→ What the task asks: Tally the lines of these entries that include "this"; respond with only that tally.

→ Information provided:
···
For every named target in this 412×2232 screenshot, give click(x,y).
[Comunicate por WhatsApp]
···
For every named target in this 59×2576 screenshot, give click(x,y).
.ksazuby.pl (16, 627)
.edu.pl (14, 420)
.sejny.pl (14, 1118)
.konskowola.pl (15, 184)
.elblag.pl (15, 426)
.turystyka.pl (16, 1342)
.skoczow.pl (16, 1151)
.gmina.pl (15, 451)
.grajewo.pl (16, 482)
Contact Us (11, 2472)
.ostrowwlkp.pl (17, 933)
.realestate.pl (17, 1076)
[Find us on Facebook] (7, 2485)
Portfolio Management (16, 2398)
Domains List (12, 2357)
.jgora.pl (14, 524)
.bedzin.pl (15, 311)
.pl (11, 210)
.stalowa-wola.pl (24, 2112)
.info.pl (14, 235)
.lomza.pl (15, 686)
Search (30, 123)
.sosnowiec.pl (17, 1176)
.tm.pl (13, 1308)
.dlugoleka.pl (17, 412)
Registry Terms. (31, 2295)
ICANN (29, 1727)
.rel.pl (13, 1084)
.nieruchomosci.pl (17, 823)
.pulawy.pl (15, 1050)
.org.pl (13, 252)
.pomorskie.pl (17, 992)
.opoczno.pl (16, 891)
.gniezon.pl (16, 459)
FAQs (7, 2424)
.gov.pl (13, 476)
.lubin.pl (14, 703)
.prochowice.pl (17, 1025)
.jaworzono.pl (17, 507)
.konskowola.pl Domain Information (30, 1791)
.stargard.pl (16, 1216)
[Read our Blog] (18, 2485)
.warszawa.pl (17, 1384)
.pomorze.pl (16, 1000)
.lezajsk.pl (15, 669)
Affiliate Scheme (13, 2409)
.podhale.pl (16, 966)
···
→ Result: 2